▶ _What this task involves_: Show all lines of the entries in which the word "agent" is found.

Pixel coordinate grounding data

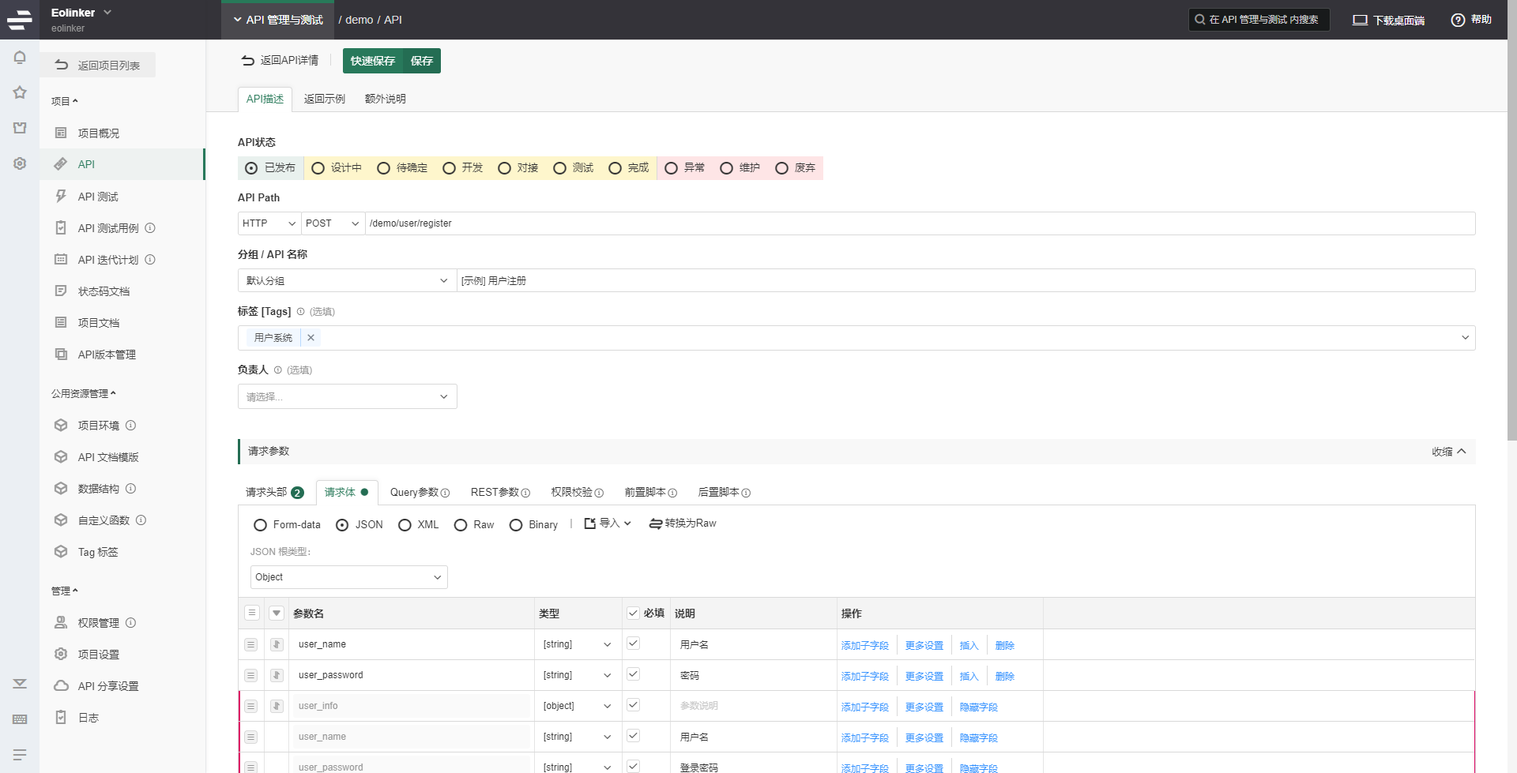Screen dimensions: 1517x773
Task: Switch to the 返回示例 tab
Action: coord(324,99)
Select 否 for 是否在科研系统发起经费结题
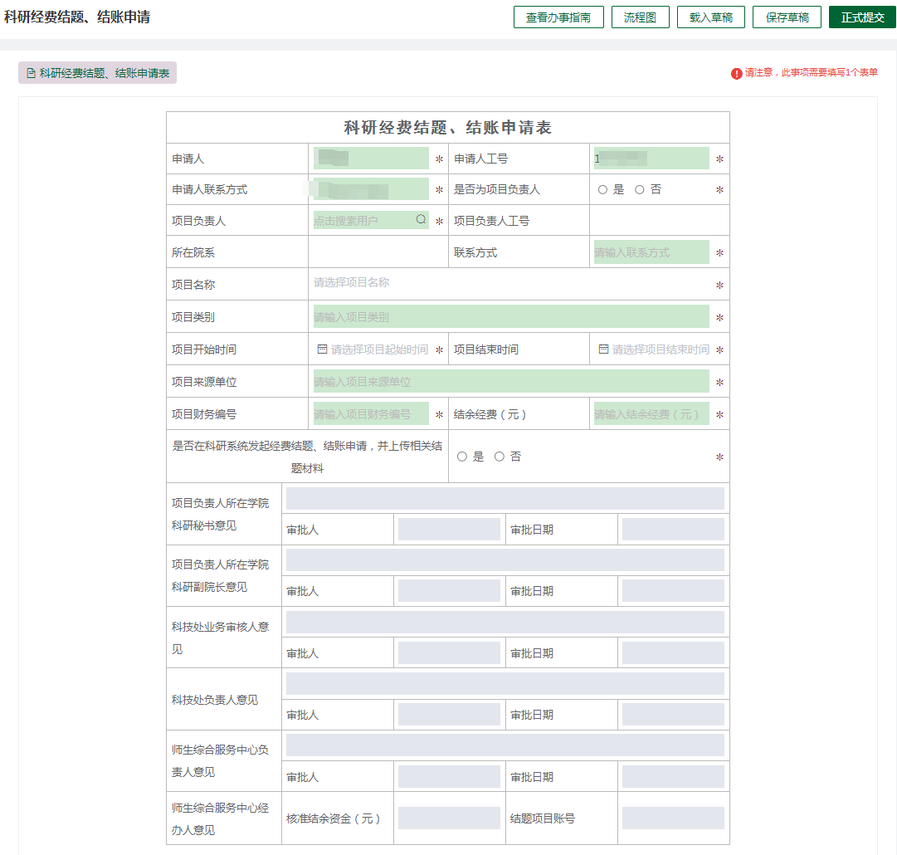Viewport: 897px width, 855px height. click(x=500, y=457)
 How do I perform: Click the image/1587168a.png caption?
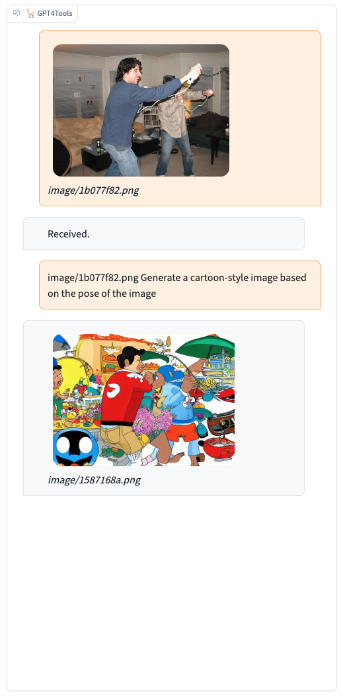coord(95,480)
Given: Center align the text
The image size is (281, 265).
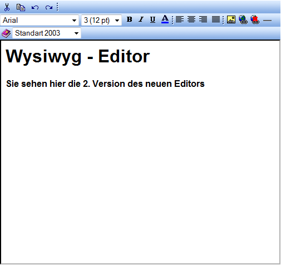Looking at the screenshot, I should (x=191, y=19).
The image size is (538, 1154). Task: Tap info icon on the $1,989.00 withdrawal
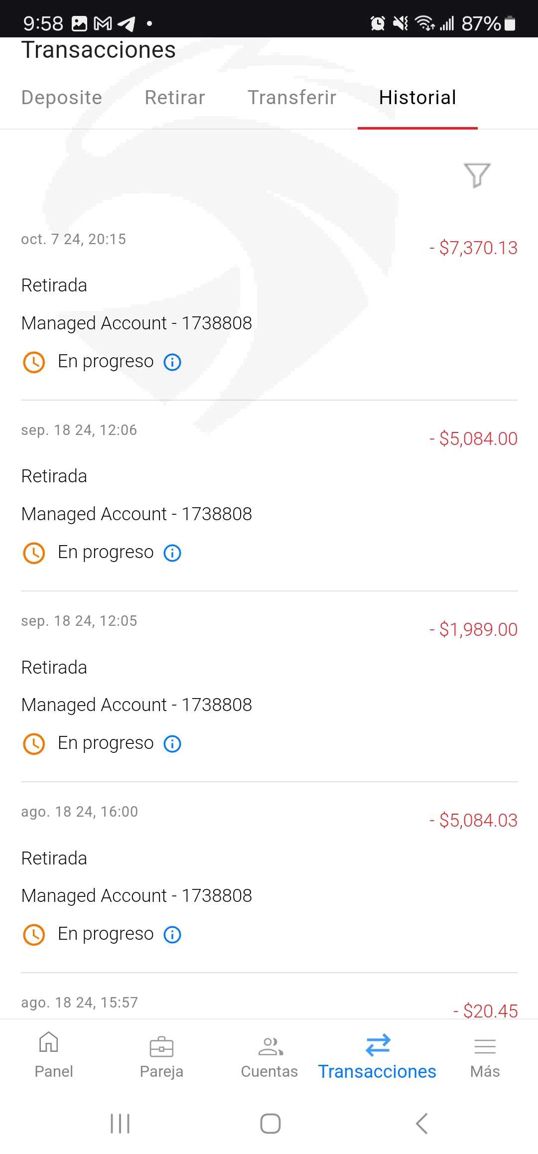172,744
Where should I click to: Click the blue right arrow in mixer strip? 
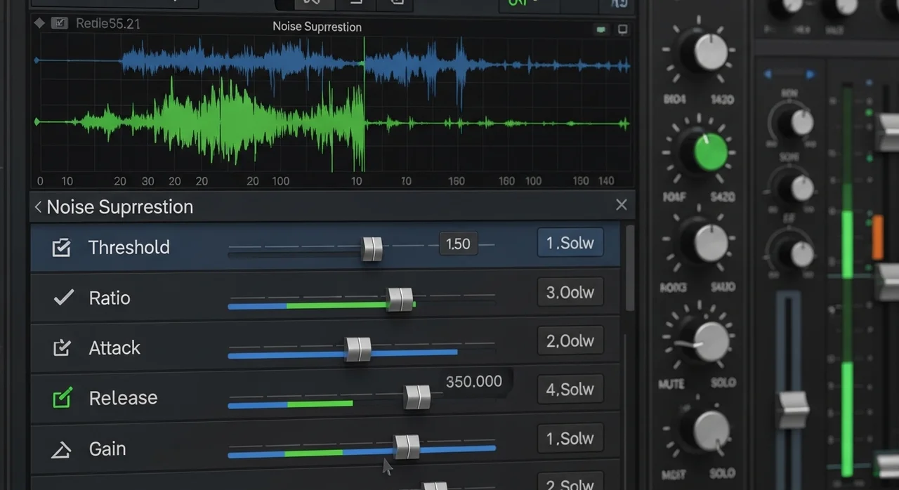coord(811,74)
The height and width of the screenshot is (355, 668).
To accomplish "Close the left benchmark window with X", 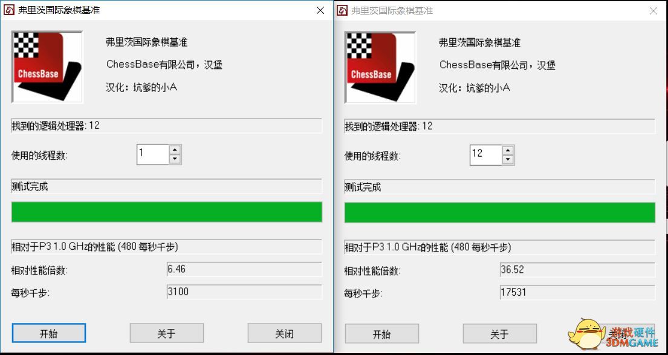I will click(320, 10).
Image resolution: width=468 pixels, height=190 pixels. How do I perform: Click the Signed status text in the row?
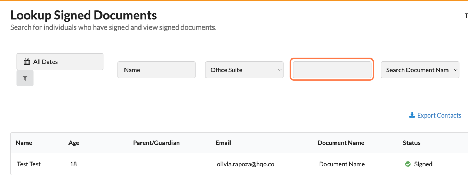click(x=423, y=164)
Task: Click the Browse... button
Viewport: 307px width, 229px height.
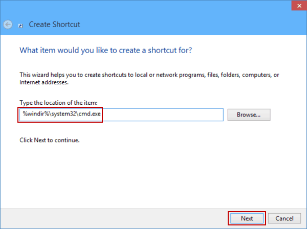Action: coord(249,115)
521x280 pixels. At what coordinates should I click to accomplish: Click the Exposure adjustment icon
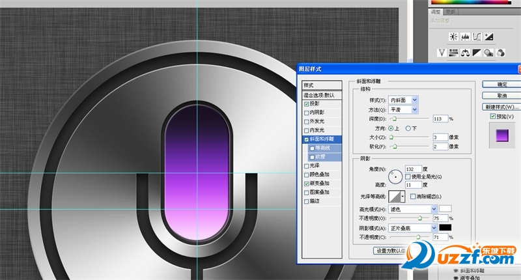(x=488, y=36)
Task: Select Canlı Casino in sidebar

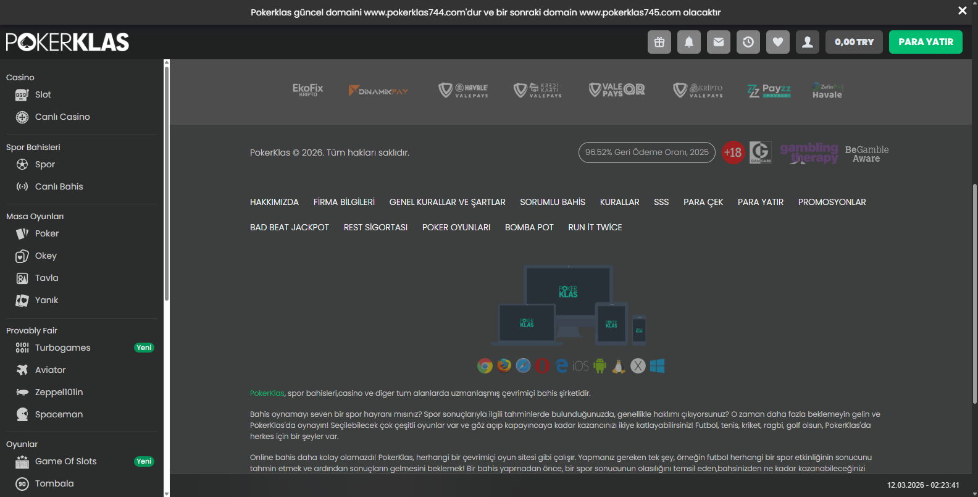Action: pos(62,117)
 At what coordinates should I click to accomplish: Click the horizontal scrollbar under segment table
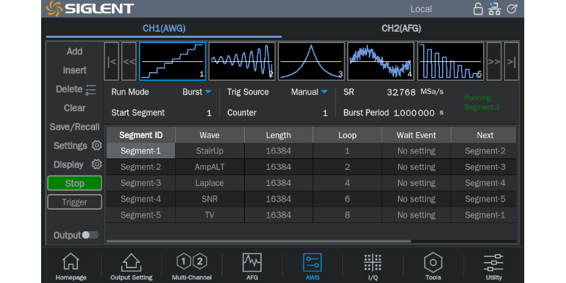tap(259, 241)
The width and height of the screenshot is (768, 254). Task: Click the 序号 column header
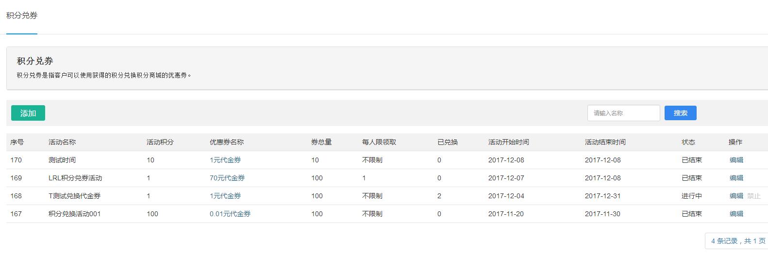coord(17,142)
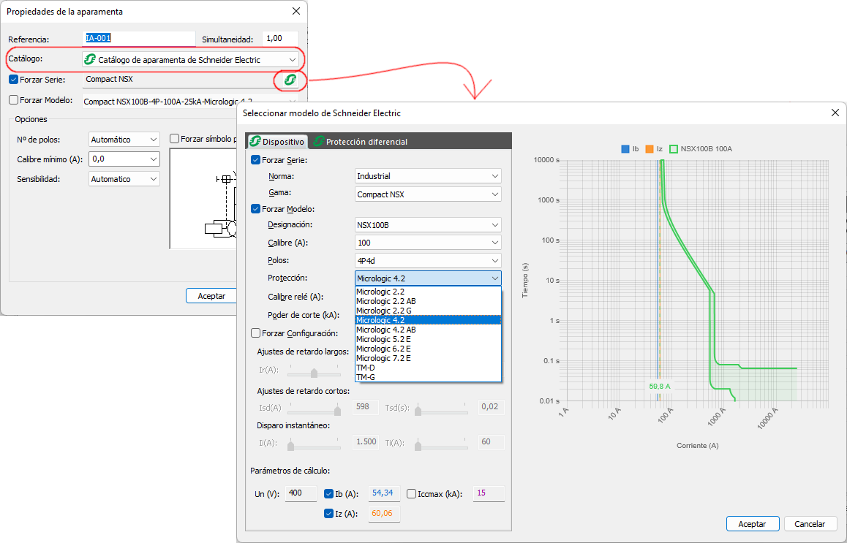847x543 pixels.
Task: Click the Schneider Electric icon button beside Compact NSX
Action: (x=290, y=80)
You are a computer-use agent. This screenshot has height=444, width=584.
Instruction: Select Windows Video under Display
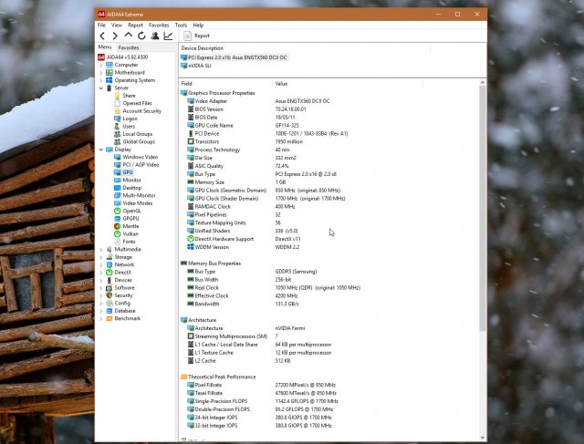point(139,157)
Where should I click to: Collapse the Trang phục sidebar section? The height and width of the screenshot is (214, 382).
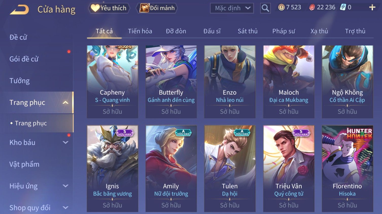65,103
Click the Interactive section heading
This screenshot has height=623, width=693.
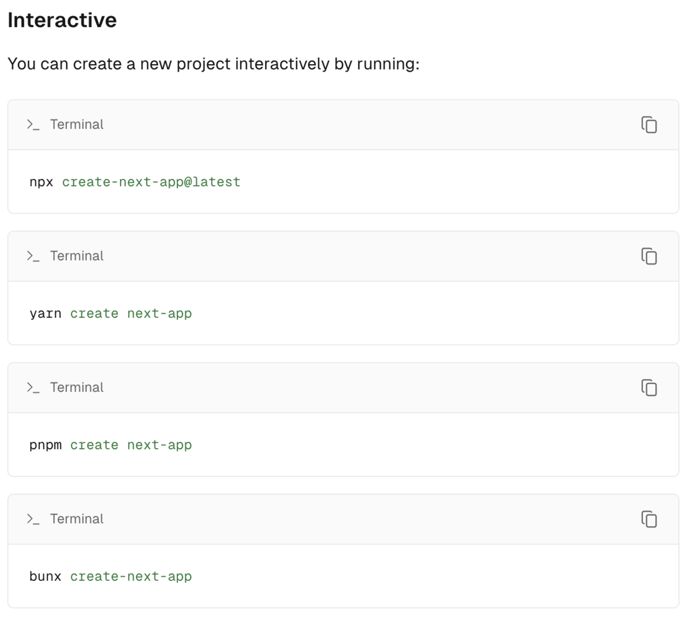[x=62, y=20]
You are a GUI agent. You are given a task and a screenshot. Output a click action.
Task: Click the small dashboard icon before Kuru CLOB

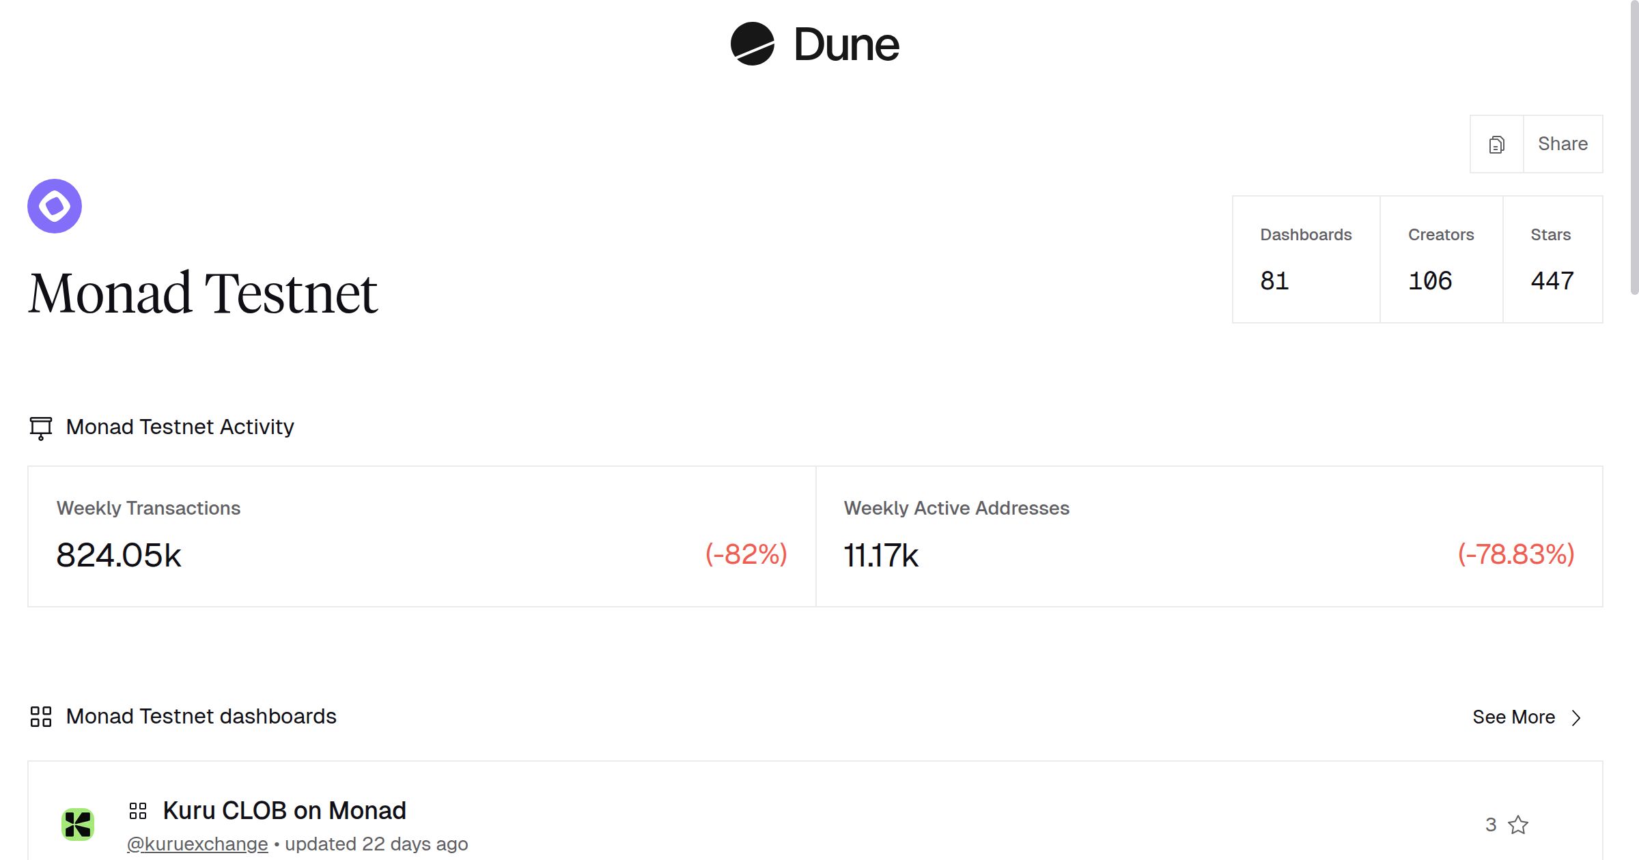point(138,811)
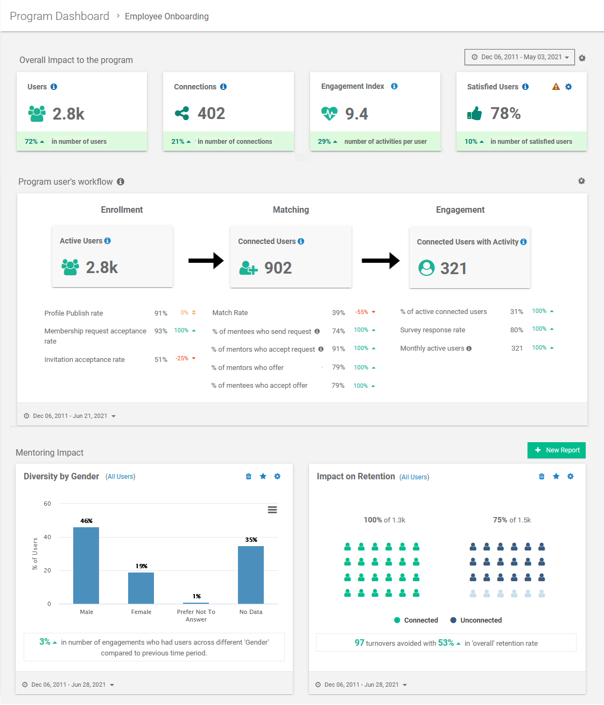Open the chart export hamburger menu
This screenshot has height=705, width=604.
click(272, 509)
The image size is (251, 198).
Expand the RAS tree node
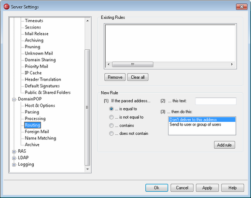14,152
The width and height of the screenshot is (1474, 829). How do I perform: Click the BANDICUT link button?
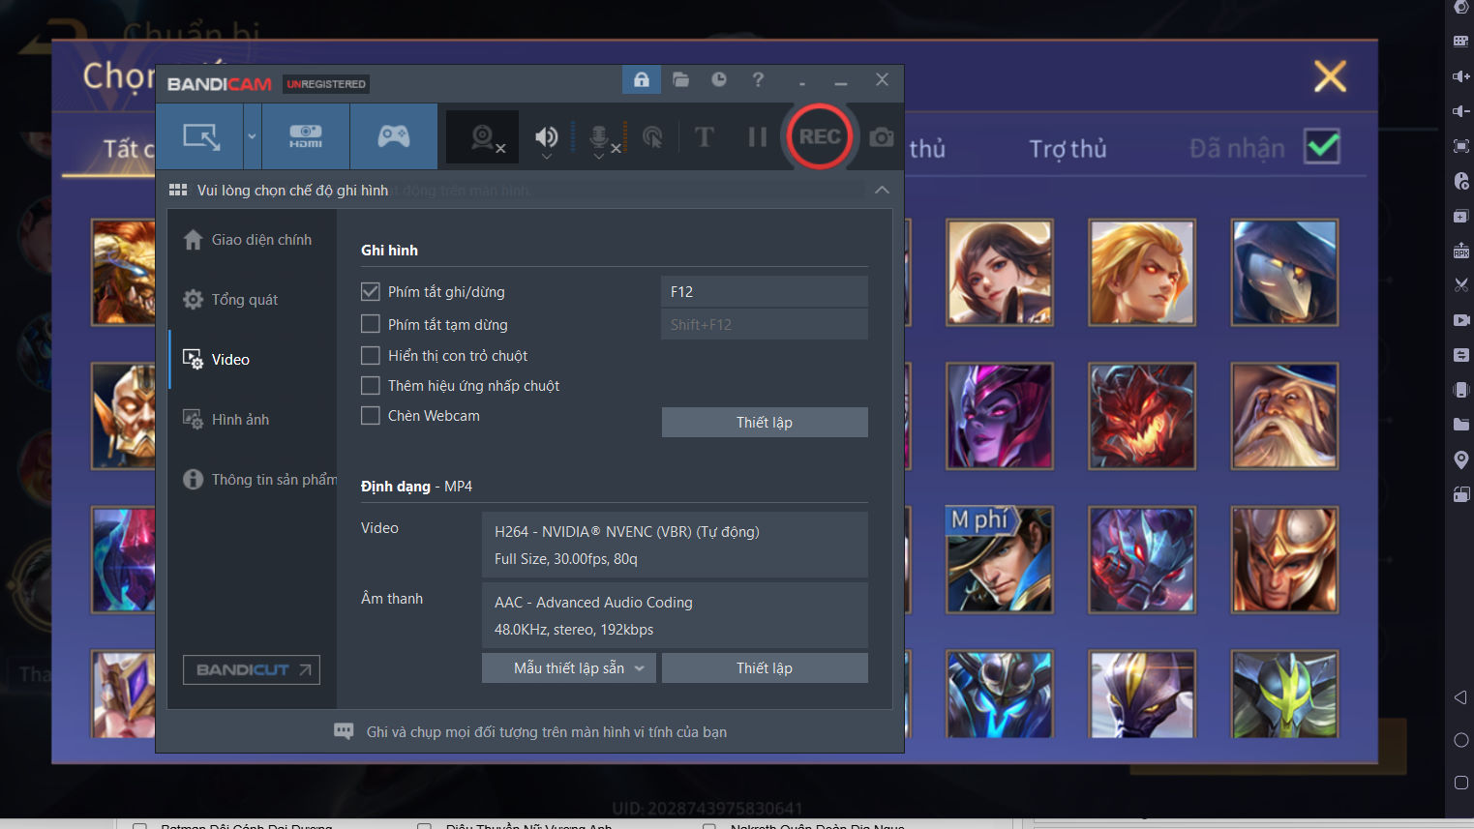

▶ _Exercise output_:
You are a computer-use agent. This screenshot has height=444, width=584.
You are a GUI agent. You are given a task and a screenshot. Output a click action.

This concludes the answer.